Set exercise a:
Transcribe the rows from the line containing "Screen dimensions: 895x462" through the end of the rows, leaving the pictures out.

Minority Report:The Mosuo, a small matrilineal tribe in central China, are preserving their traditions by exploiting them

By Matthew Forney | Lugu Lake
Longing to do more with her life than herd goats, Yang Erche Namu ran away from Zuosuo, a tiny village at the foot of the Tibetan plateau. As the 13-year-old girl fled, her appalled mother hurled rocks at her. For the next week, Namu walked on dirt paths before arriving at Yanyuan, the nearest county. She joined a song-and-dance troupe there, won a scholarship to study music in Shanghai, became a well-known lounge singer, married an American, divorced, and became China's first writer to lay bare her sexual adventures. In 1997, 14 years after abandoning her village, Namu wrote a best-selling book, Leaving the Kingdom of Daughters, which speaks candidly of her eight foreign lovers. She presented her libidinous ways as a natural part of her tempestuous life: after all, Namu belongs to the Mosuo, a matrilineal tribe with a tradition of letting women take many lovers and bear children without marrying.

Sex appeals. And today, the area around Lugu Lake, the Mosuo homeland where Namu grew up, has become a chic tourist destination, thanks almost entirely to the renown that Namu's book has brought it. With her words as a guide, some 50,000 mainland tourists are expected to flock this year to what used to be an unknown backwater. That's up from almost zero five years ago. This sudden influx of visitors has led to the usual excesses of prostitution, crime and karaoke. But it's also led to something vital and unexpected. Far from merely exploiting the Mosuo (pronounced "mwo-swo") as a kind of tribal freak show, the swarm of tourists has engendered a native pride that helps the Mosuo keep their traditions alive. "They think if thousands of Chinese come to see their lifestyle, it must be valuable," says Eileen Walsh, who recently completed a doctorate at Temple University on tourism's impact on the Mosuo.

(Text and element-pointing rows)
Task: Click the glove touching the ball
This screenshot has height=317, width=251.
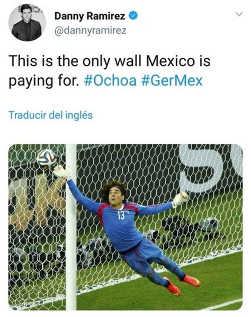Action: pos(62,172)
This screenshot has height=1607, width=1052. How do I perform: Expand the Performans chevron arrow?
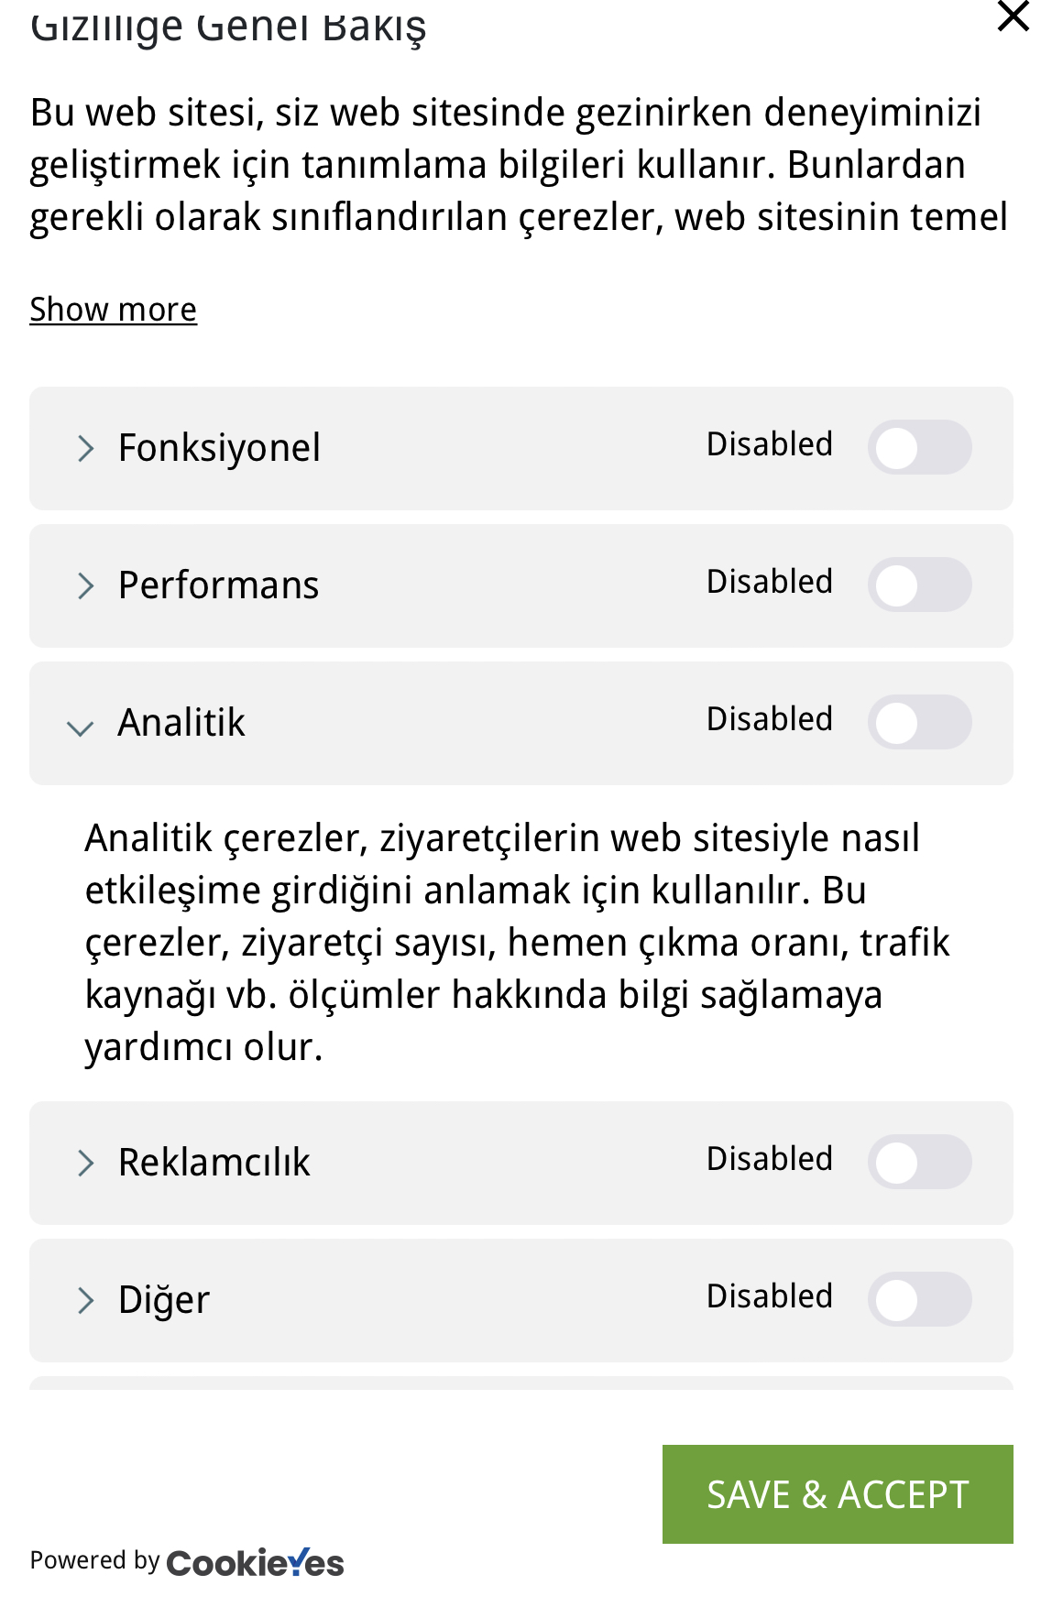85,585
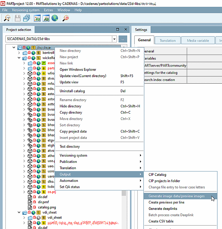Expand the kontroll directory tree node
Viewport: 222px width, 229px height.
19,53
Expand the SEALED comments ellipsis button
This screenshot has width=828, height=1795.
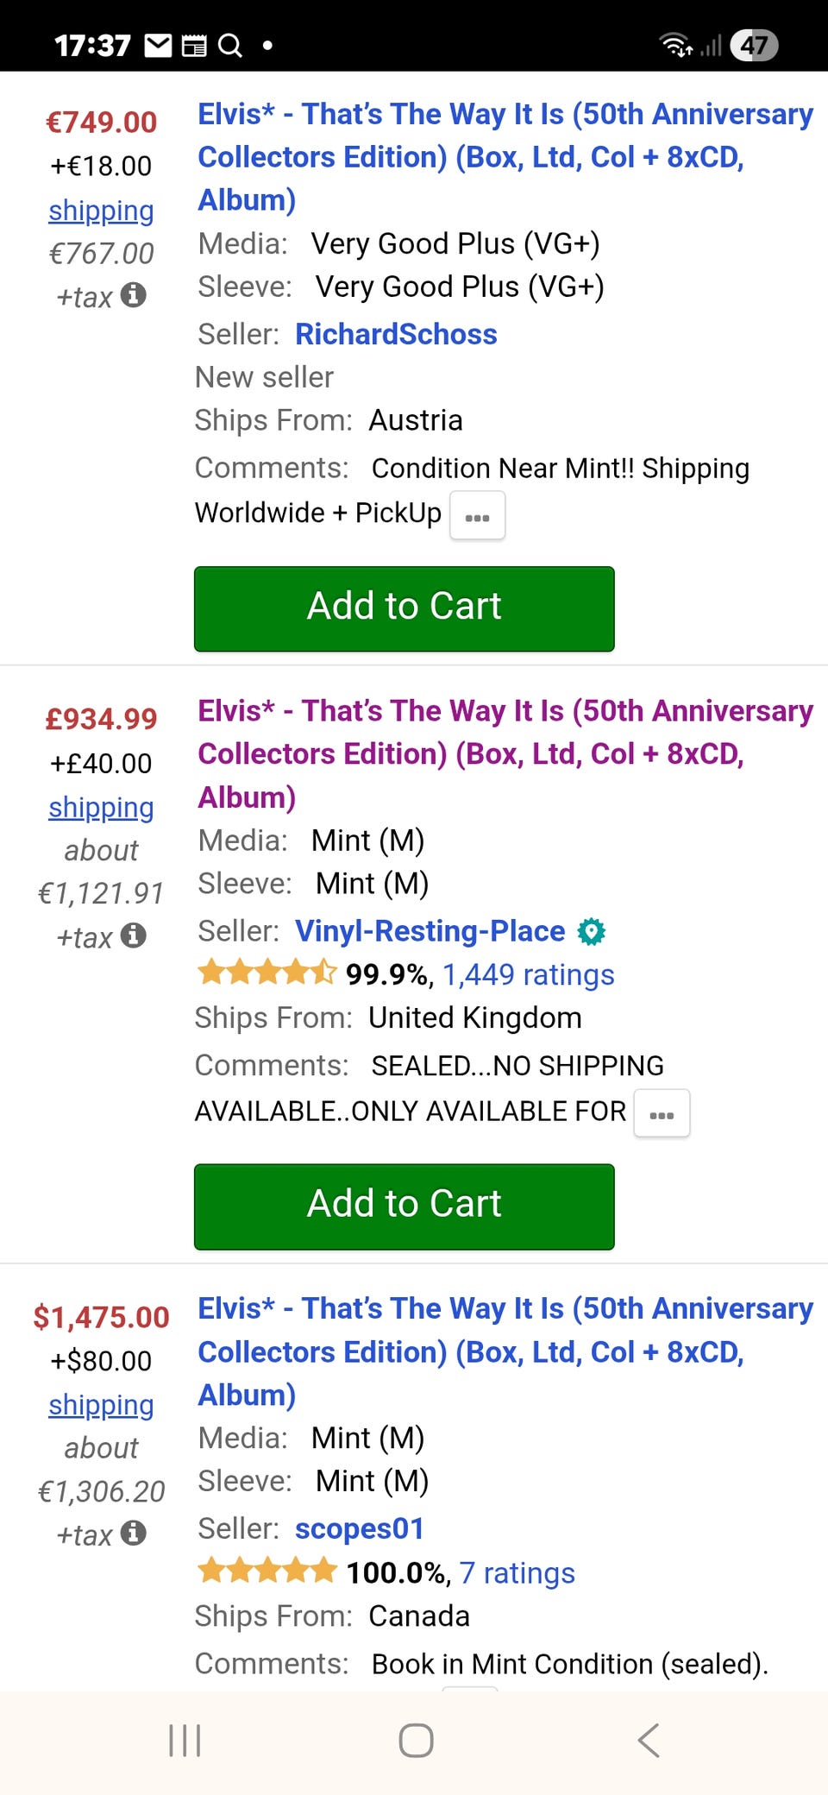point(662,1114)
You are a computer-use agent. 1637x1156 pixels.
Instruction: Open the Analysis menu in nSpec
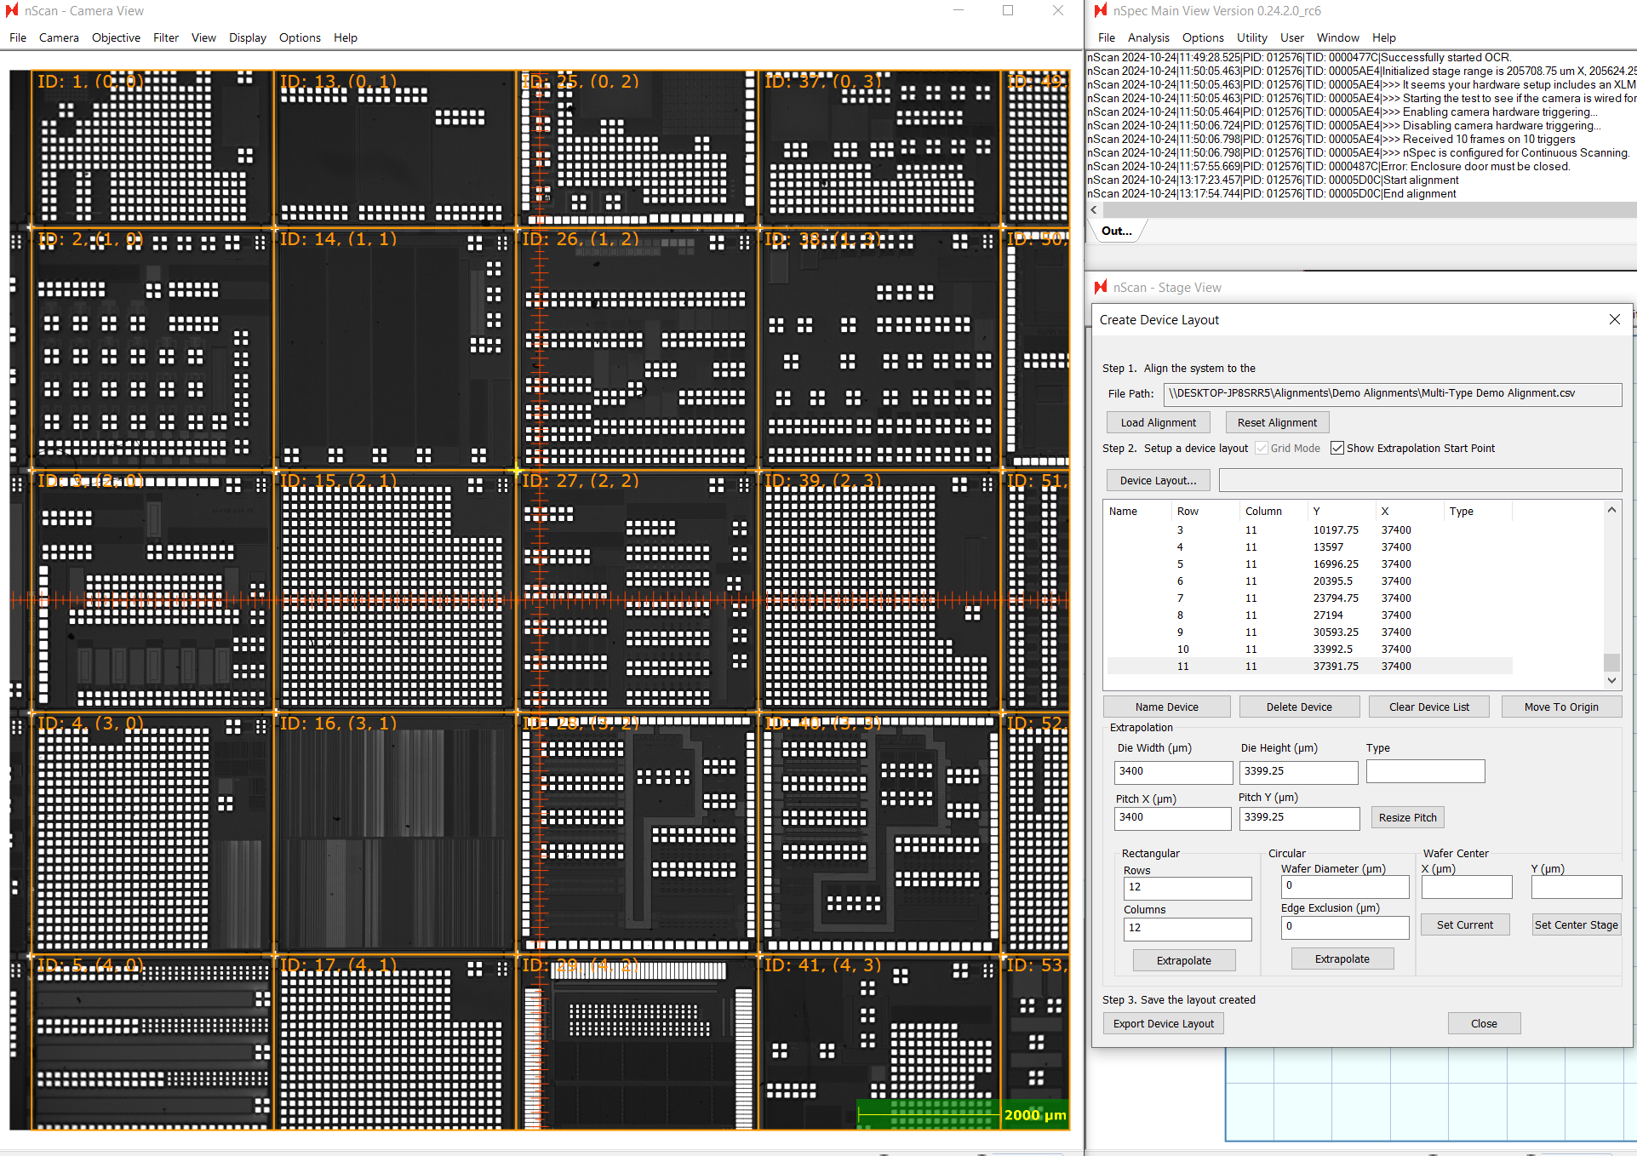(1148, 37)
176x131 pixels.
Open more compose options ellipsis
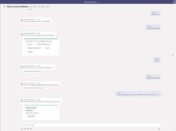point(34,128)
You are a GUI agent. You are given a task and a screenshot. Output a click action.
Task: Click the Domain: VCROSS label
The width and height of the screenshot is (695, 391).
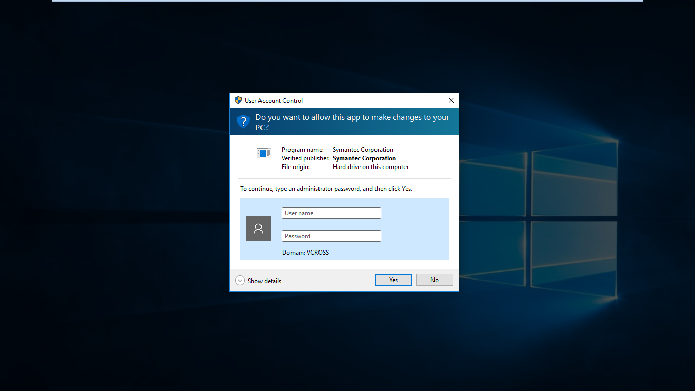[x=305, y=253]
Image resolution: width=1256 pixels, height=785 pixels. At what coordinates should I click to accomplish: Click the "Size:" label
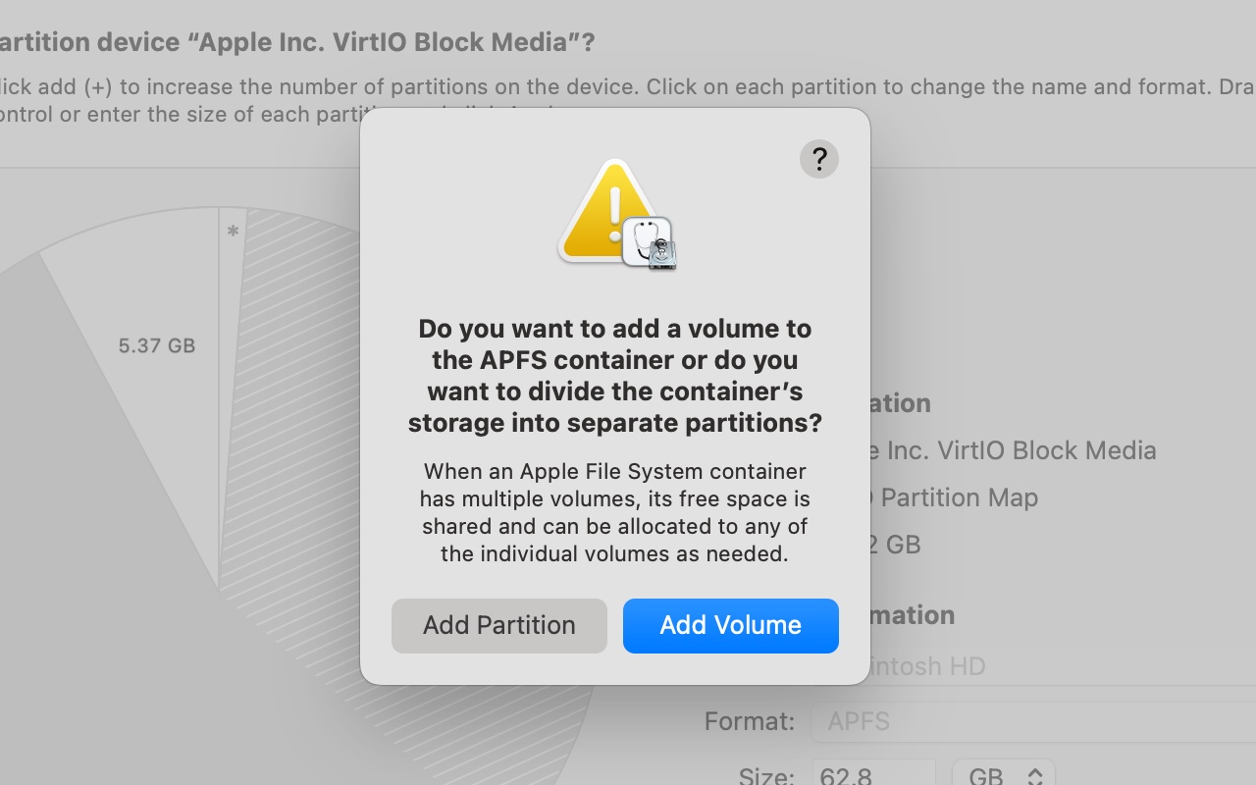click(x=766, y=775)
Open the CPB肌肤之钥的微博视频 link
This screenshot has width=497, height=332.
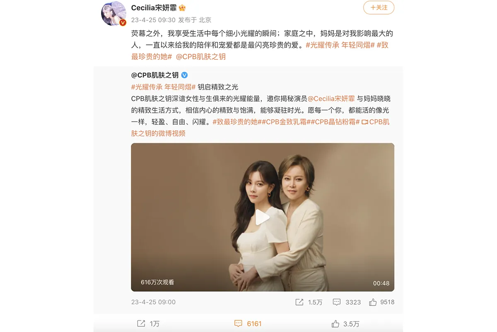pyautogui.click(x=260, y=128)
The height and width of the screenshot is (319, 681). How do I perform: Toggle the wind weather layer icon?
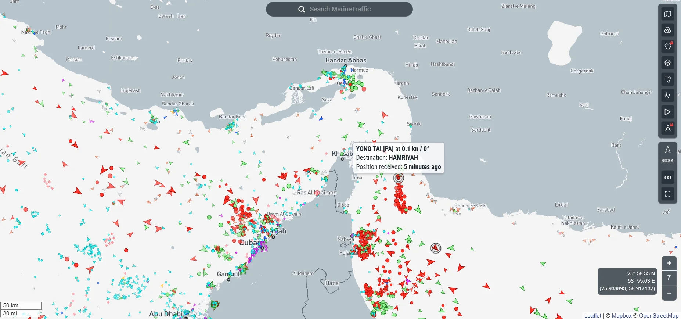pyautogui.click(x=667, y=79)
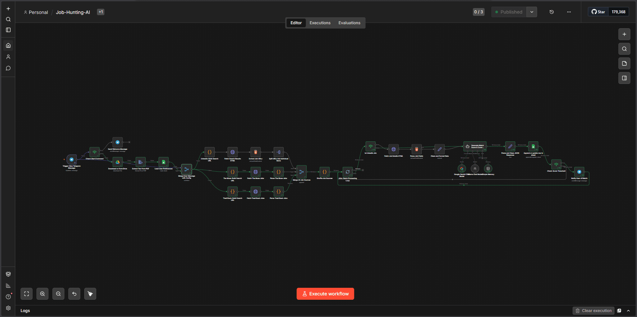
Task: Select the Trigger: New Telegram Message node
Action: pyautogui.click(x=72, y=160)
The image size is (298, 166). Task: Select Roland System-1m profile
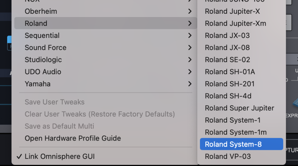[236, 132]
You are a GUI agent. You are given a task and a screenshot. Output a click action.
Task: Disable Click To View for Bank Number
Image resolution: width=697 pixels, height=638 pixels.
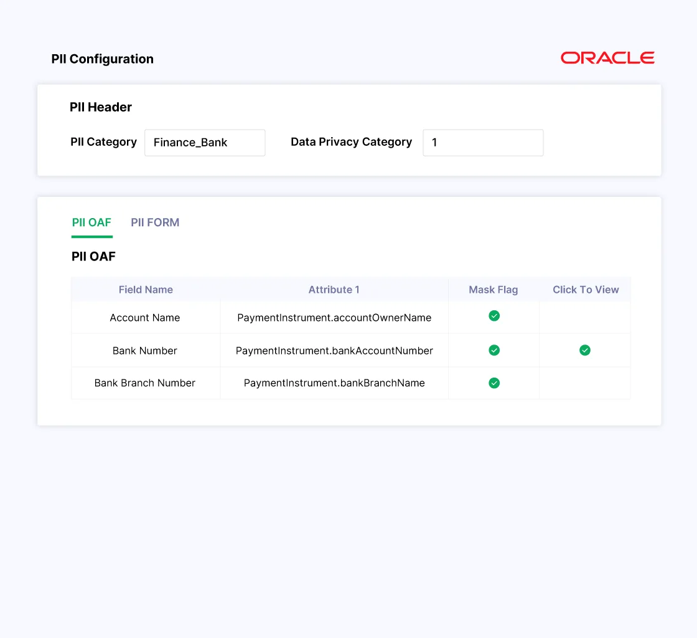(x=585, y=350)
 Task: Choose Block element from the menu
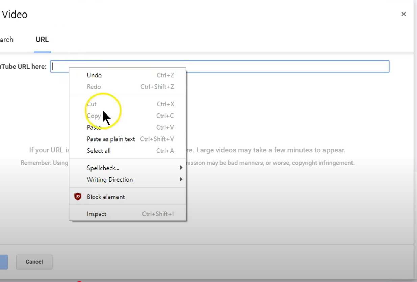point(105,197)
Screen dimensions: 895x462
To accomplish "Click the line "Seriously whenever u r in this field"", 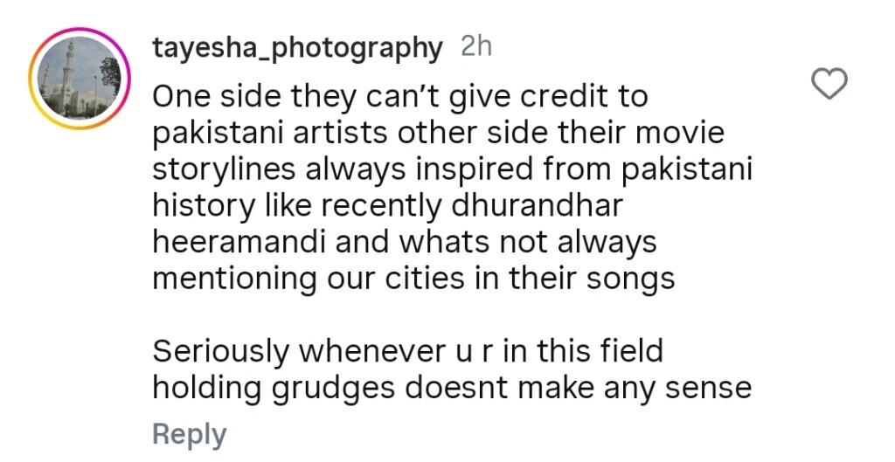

Set exercise b:
According to the article on the Mosuo, how many mainland tourists are expected to visit the Lugu Lake area this year?

Full solution a:
Screen dimensions: 895x462
To accomplish "Click the line "Seriously whenever u r in this field"", 

Full solution b:
Some 50,000.